THE MUSIC industry will always have its ups and downs

First published in What's On by , Editor

THE MUSIC industry will always have its ups and downs. Jonnie Owen knows that more than most.

As lead singer of much-loved Swansea based band, The Last Republic, he hovered on the brink of the big time, with massive gigs, an album and critical acclaim before the band split last year.

But it seems a change in direction and a new project might just be his next ticket. And as he prepares to realise his second single with new act Bloodflower, he reflects on his journey so far.

From a young age, Jonnie, from Cwmgors, was influenced by his parent’s musical tastes, Pink Floyd, The Beatles and Status Quo.

‘My father bought me a guitar and I’d jump around my living room around the age of six whilst all my family watched and cheered me,’ says Jonnie, who has a degree in music and is currently studying humanities at Swansea University.

‘I’d shadow Francis Rossi of Status Quo’s every move. Twenty-odd years later I got to play with Status Quo in 2011 at one of their Thetford Forest nights.’ His brother also passed on a fair share of influences from Guns n Roses and Metallica to the Levellers.

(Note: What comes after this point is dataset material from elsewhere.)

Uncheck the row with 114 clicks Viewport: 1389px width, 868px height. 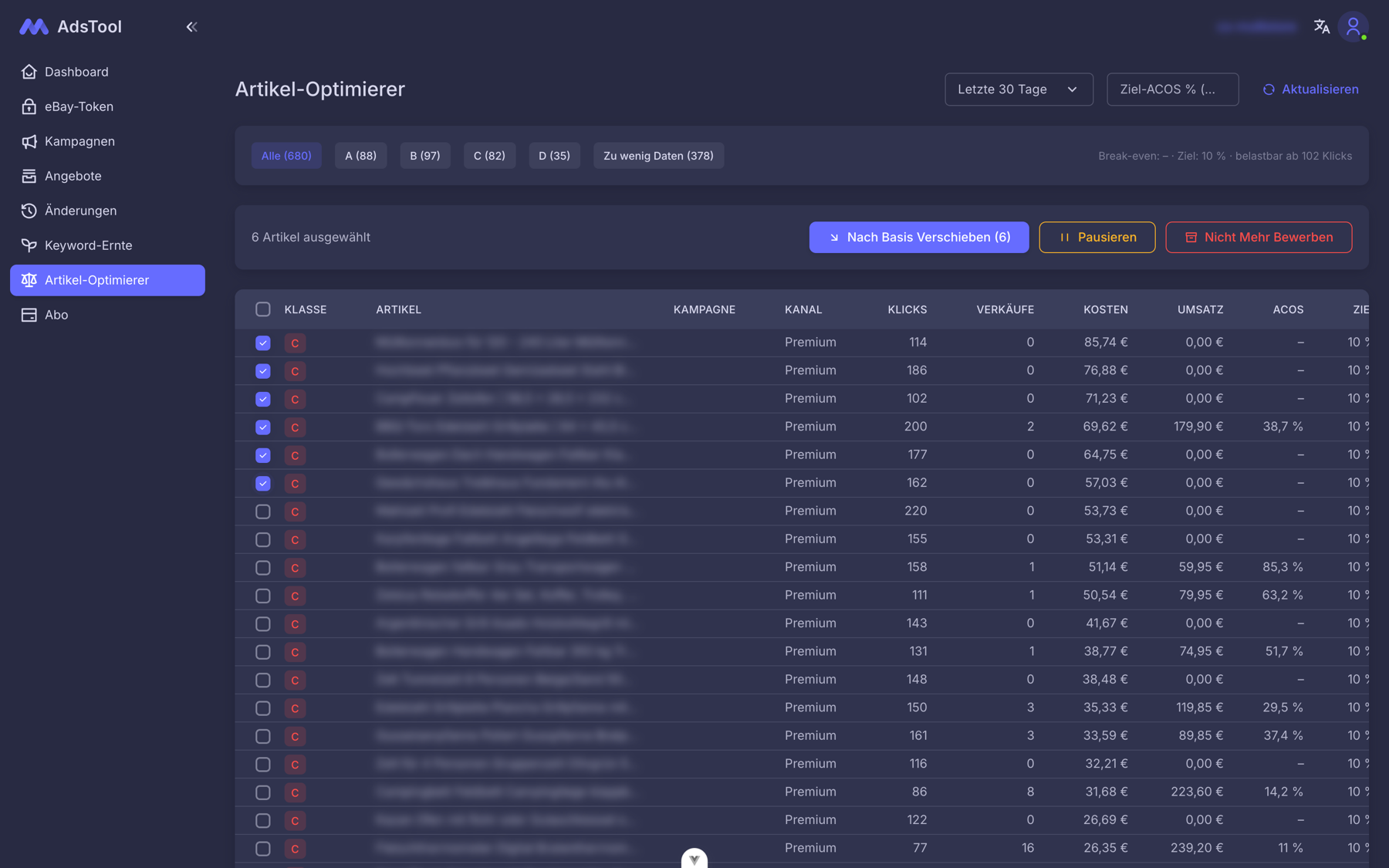[x=263, y=343]
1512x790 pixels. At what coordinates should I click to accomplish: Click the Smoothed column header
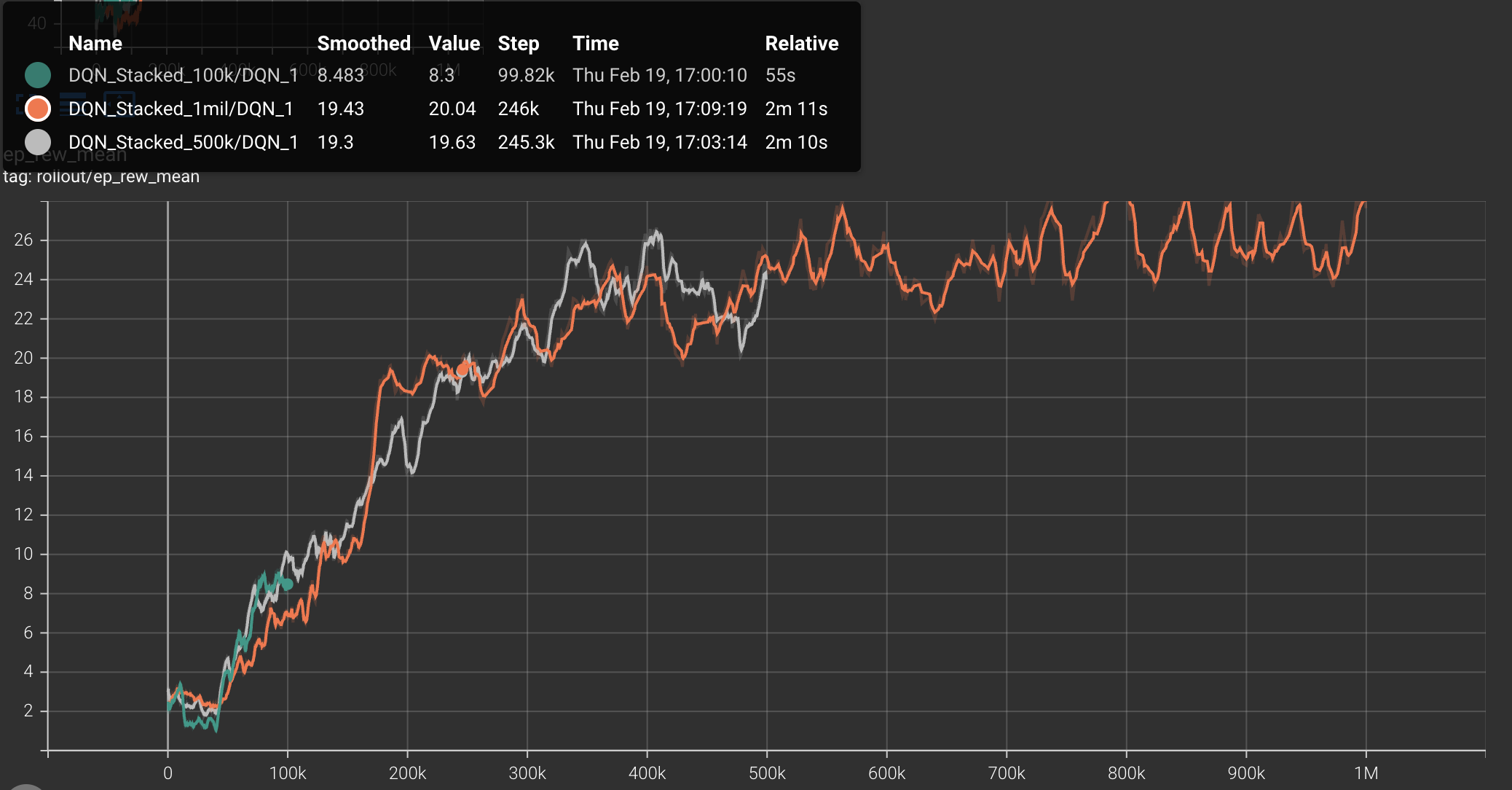pos(363,44)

In fact, the Levellers and their people power influence meant a lot more than the music; they became an anchor after the loss of his father to cancer.

A few years of gigging around both on his own and with other bands soon had Jonnie wondering whether it was time to take it seriously. Then he met a group of like-minded people and The Last Republic was born.

The band had begun to be noticed. An agent and management came next as well as money for gigs and radio airplay.

Then in 2009, the band won the Road to V competition to earn a stage place at the V festival. ‘It was a wonderful experience,’ he recalls. ‘Going from small clubs on the toilet circuit to having your dressing room next door to Elbow and Biffy Clyro was quite a leap to say the least. At V, we played to 10,000 people each day and the gigs were such a blast.’ The album Parade followed to much critical acclaim, especially from BBC 1 DJs Huw Stephens and Zane Lowe but was it enough?

‘By the time the album saw the light of day the fickle machines of the music industry had decided that there was no room for a post-rock band. This crippled us in the long run as we had this great album that we were very proud of, which was being raved about in the press, but wasn’t getting the support at radio,’ he says.

They decided that gigging and touring was the way forward. ‘The touring was always a wonderful time, times that I will cherish - and I am sure I can speak for the rest of the lads - for the rest of our lives. We supported Bon Jovi at the O2 Arena to 24,000 people. The gig itself was one of the most nerve racking and strange things I have ever done. ‘We also gigged with other bands such as the Levellers, the Alarm and the Charlatans, toured the UK, Europe and Texas playing festivals. We had a proper adventure. ‘ But it had all begun to take its toll. By 2012, the band announced their split.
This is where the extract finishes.